Em resposta ao primeiro objetivo de pesquisa, através dos resultados foi possível identificar que o trabalho remoto já era modalidade adotada anteriormente, mas, pela ausência de previsão normativa, era conduzido sob uma analogi legis, ou seja, por analogia de norma jurídica, a exemplo do art. 6 e 75-B com redação anterior, bem como por entendimentos da jurisprudência. Apenas no ano de 2011, o teletrabalho passou a ser disciplinado de forma expressa, mas, foi nos anos de 2017 e 2022 que deu-se robustez expressiva para o trabalho remoto no corpo da CLT. De forma suscinta, identificou-se que ele se configura pela modalidade de trabalho realizada fora da dependência do empregador, sob o uso de recursos tecnológicos, atendendo a todos os requisitos de uma relação de emprego, assemelhando-se ao teletrabalho, sem distinção para com o trabalho convencional.

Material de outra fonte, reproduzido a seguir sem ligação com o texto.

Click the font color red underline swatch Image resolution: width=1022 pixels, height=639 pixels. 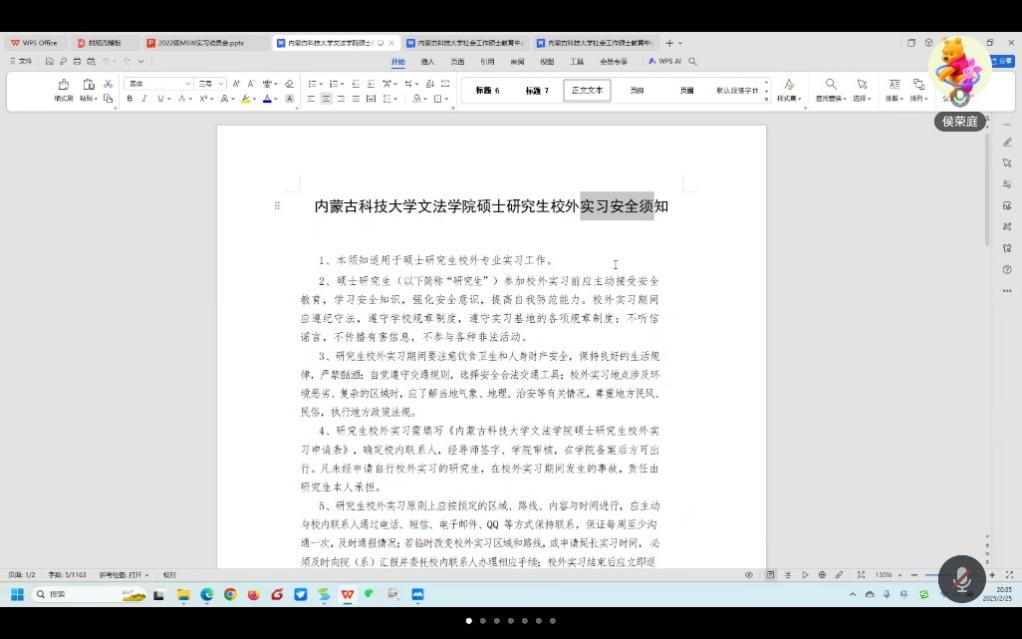tap(268, 99)
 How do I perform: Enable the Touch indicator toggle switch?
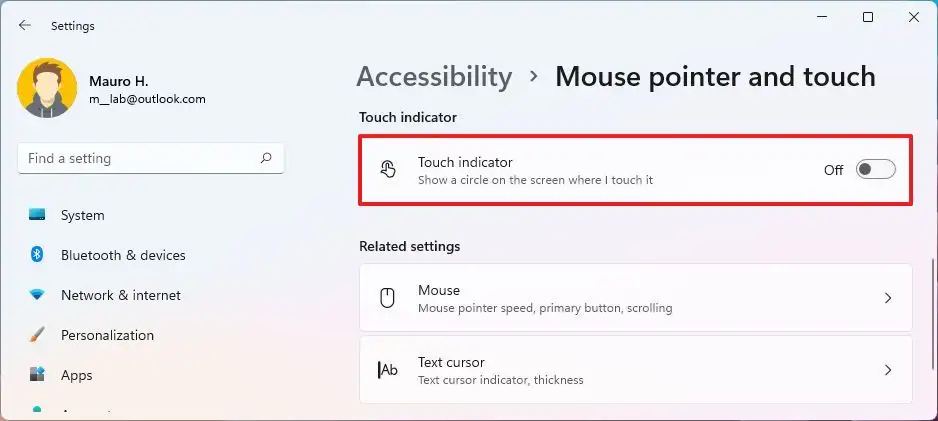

No que diz respeito ao segundo objetivo de pesquisa, os resultados demonstraram que o trabalhador remoto faz jus a todos os direitos e garantias assegurados ao trabalhador convencional, uma vez que o teletrabalho preenche a todos os requisitos da relação de emprego (prestado por pessoa física, pessoalidade, subordinação, onerosidade e não eventualidade. Deste modo, o trabalhador remoto deve usufruir dos direitos de remuneração, descanso, férias, FGTS, seguro-desemprego e todos os outros, nos moldes estabelecidos pela CF de 1988 e pela CLT. Todavia, identificou-se que o inciso III, do art. 62, da CLT, inserido pela Lei. 14.224 de 2022, flexibilizou o horário de execução do serviço no trabalho remoto, o que para a doutrina pátria e autores científicos, trata-se de uma mácula que abre margem para violações relativas aos períodos de repouso do trabalhador.
De certo, é preciso reconhecer que o trabalho remoto é uma modalidade que produz benesses ao trabalhador e empregador, mas, os prejuízos são auferidos de forma unânime pelo trabalhador, o que evidenciam um desequilíbrio extremo nesta modalidade de labor, que atribui mais vulnerabilidade ao empregado. Situação essa que é ilegal diante dos moldes constitucionais que prezam pela proteção integral do trabalhador, sendo ele a parte mais frágil da relação trabalhista. Por isso, a análise desta pesquisa evidencia a emergente necessidade de posicionamento do legislativo, do judiciário e dos seus órgãos fiscalizadores para que medidas mais eficazes sejam adotadas em prol de uma maior proteção do trabalhador nesta modalidade de prestação laborativa.